Although I think that Jean Mohr and John Berger do share a very similar personal feeling and passion for photography, their understanding of it tends to be very different. When looking at their big picture views, John Berger tends to see it with a more systematic, rational point of view. But Jean Mohr defiantly sees more with his heart than his mind. Berger points out that “camera are boxes for transporting images,” a very theoretic and even dry way of looking at things (Berger, 92). He also compares photography to paintings and suggests that “photography has no language of its own” and that it “quotes rather than translates” (Berger, 96). Yet he goes on to say that this makes it hard for photography to lie, even though we all realize that it is now easier to create lies out of photography. This candid and honest idea of photography helps in part to put into words the passion and liking that John Berger has for photography regardless of the way he tends to express it.
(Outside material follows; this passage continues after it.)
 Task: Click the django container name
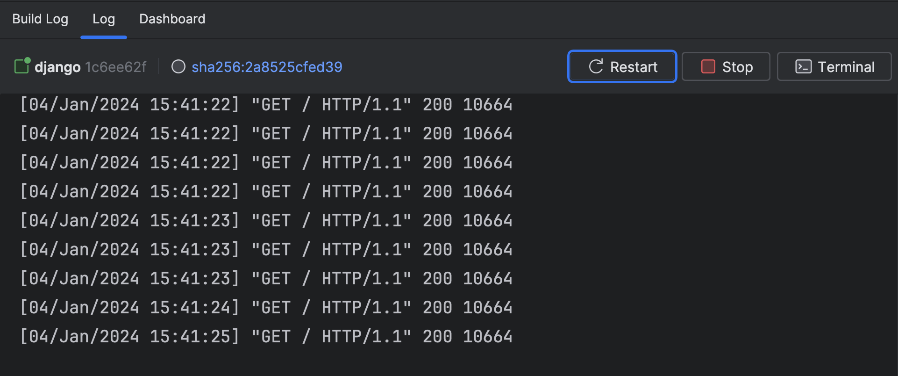pos(57,67)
If you can get past the systematic approach Berger takes on photography, you can find the beauty in his passion.
Mohr, on the other hand, tends to be in a constant candid emotion, telling exactly how he feels and doing his best to capture than in his photos. It also tends to seem to me that the main point of his photographs are to give justice to the subject being captured. The best example that I can find is in the series of photographs that he takes of the man who cut trees in the woods. When asked to take pictures that showed “what the work was like,” he truly delivered and created a set of photos that gave much justice to the man in the woods (Gaston, 62). The photos depicted the many process that the lumberjack, Gaston, went through to finish a days work. The photos were honest, raw, and in Gaston’s words, “What I’ve dreamt of since I began cutting downs tress” (Gaston, 67). Throughout the sections of the book were Mohr is giving commentary on his photos, he speaks as if you were right next to him looking through his album and in ever photo and caption, you feel his energy.
I am not sure you are right that Berger’s readings are not emotional. His are certain more involved in the social and he pits time against history with time representing the individual experience and history representing the universal or collective experience. However, I think there is something much more important distinguishing the two and that is the question of the role of the photographer in deciding what story a picture tells.
It seems that John Berger and Jean Mohr share very similar visions of photography, however, they take different approaches to it. Within the essay, Mohr relies on photographs more heavily, individual examples that he himself has taken, to explain the significance and methods of photography. He seems to place a greater importance on the subject of the photograph and the viewer’s interpretation, having his role, that of the photographer, take a step back. This also brings into light the ambiguity of images, how a single image can hold different meanings depending on the audience. He includes a section in his essay featuring the different explanations for several photographs from people of various backgrounds, in order to illustrate how “in face of any photo the spectator projects something of her or himself” (Mohr 42). But, for him, this also proves that the talented photographer can frame a photograph so that it evokes a similar emotion from a diverse, universal audience. Both are of the opinion that a photograph ought to tell a story, and that story is a combined effort of the subject of the picture, the photographer, and the viewer. Berger takes a more philosophical, analytical view. He highlights the ambiguity of photographs as well, based on how it may be differently interpreted. Berger also focuses more on the aspect that each photograph is caught in time, representing both the past and the future. He argues that, particularly with photos of relatives, this makes them all the more poignant and emotional. From the single image, the viewer is able to guess, more or less accurately depending on the evidence the image gives, the past of its subjects and extrapolate to their near futures, which is similar to Barthes description of photographs as “that-has-been”. While Berger and Mohr have some differences, both agree on the essentials. They view photography as a method to tell a story, a medium through which to convey emotion and to share human experience, but their slight differences of opinion mirror the inherent subjectivity of photography.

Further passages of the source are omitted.